# [Yapılacaklar]
1. Alıntıya göre kitabın çevirmeni kimdir?
2. Alıntının "Şahsen kitabın özetinden" sözcüklerinden "yarım puan kıstım." sözcüklerine kadar uzanan bölümünü olduğu gibi yazdırın.

# [Alıntı]
Kitap ismi: Yaşlı Adamın Savaşı
Yazar Adı: John Scalzi
Yayınevi: İthaki Yayınları
Türü: Bilim Kurgu
Yayınevi: İthaki Yayınları
Türü: Bilim Kurgu
Seri Adı: Yaşlı Adamın Savaşı
Seri Sıralaması: 1
Toplam Kitap Sayısı: 4
Format: ARC
Dil: Türkçe
Format: ARC
Dil: Türkçe
Sayfa: 292
Çıkış Tarihi: 2012
Çevirmen: Cihan Karamancı
Çıkış Tarihi: 2012
Çevirmen: Cihan Karamancı
Bilim kurgu kitapları mizah, hele hele küfürlü bir mizah içermez gibi bir ön yargınız varsa yıkılmasına hazır olun!
Şahsen kitabın özetinden ben böyle bir şey beklemiyordum. Bol esprili, kahkaha attıran bir kitaptı. Teknik terimlerle boğulmadığınız, aksine yazarın bunları elinden geldiğince kolaya indirgediği bir anlatıma sahip. Akıcıydı ama başlarınında ki esprileri kitabın diğer yarısında haklı olarak bulamasakta özlediğimi belirtmem gerek. Bu yüzden ve kitabın sonuna doğru bir iki yerde sıkıldığım için yarım puan kıstım.
Bu kitabı 2009 yılında vizyona giren "Avatar" filmine benzeteninizde olabilir. İki kurguda da gezegenler doğal kaynakları için işgal ediliyor. Ve bir insan değişimi var ama kitaptakiler savaşmak için yeni bedenlerine transfer ediliyorlar. Ayrıca Avatar'ın aksine kitapta birden fazla gezengende, türlü uzay canlılarıyla savaşıyorlar. Avatardaki değişim geçici sürelerle olsada kitapta askerlerimiz bu bedenlerde ya ölene yada emekli olana kadar kalacaklar. İkisinde doğal kaynak uğruna orada yaşayan canlıları yok etme konusu var ama filmdekinin aksine burdaki uzaylılar öyle süt dökmüş kedi gibi değiller. Yüksek teknolojileri olan, zeki ve öldürücü uygarlıklar var. Avatar ile benim gördüğüm benzerlik burada bitiyor.
Birde kitabın sonunda olan iki uzay savaşını "Battlestar Galactica" dizisine çok benzettim. Tabii, bu benim diziyi izlememden ötürü gelen bir şey ama eğer onu veya herhangi bir uzay savaşı anlatan filmi izlemişseniz sahnenin gözünüzde daha rahat canlanacağını söyleyebilirim.

# [Veri Kümesi Kesiti]
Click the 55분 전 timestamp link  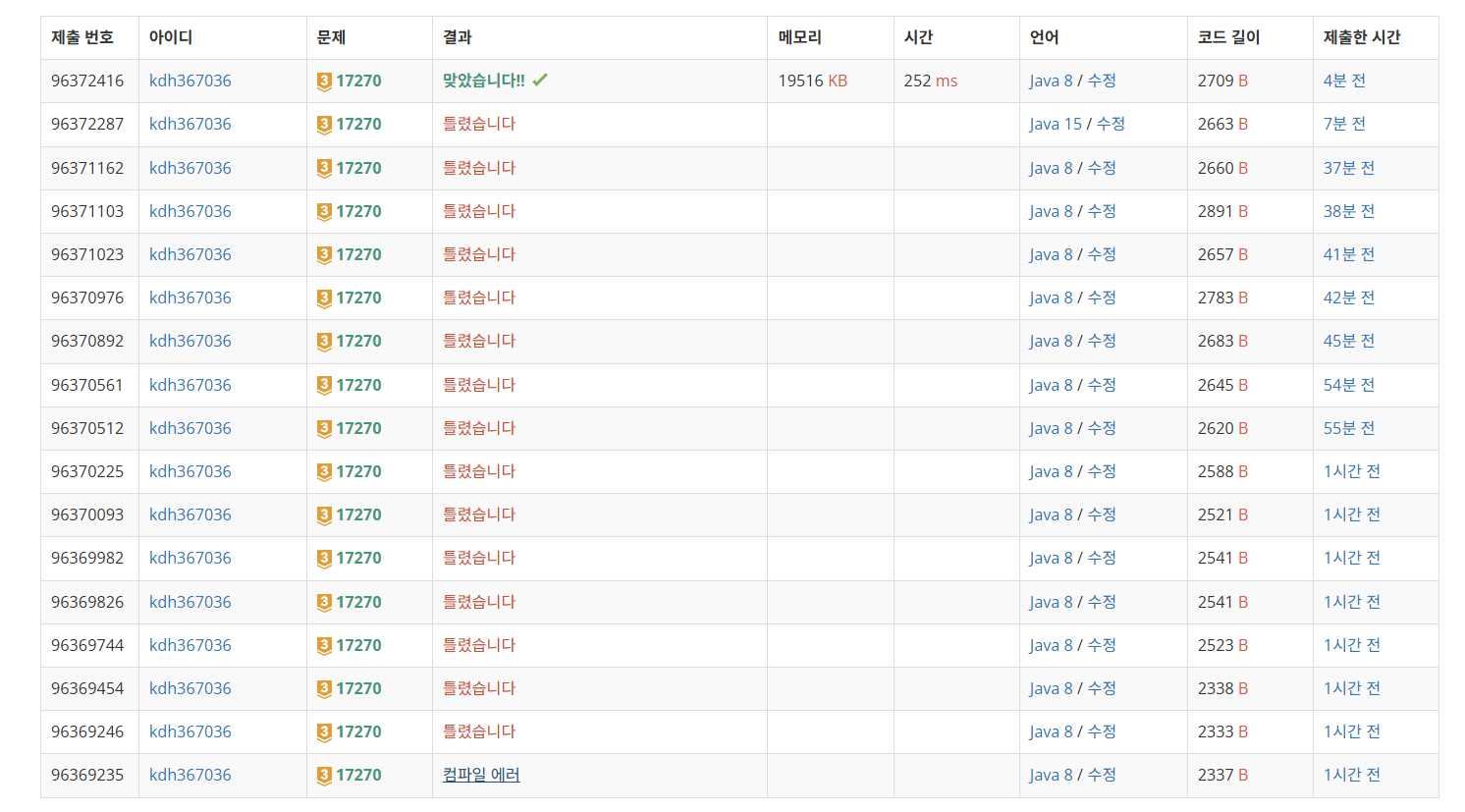pyautogui.click(x=1348, y=428)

# [Alıştırma Cevapları]
1. Cihan Karamancı.

2.
Şahsen kitabın özetinden ben böyle bir şey beklemiyordum. Bol esprili, kahkaha attıran bir kitaptı. Teknik terimlerle boğulmadığınız, aksine yazarın bunları elinden geldiğince kolaya indirgediği bir anlatıma sahip. Akıcıydı ama başlarınında ki esprileri kitabın diğer yarısında haklı olarak bulamasakta özlediğimi belirtmem gerek. Bu yüzden ve kitabın sonuna doğru bir iki yerde sıkıldığım için yarım puan kıstım.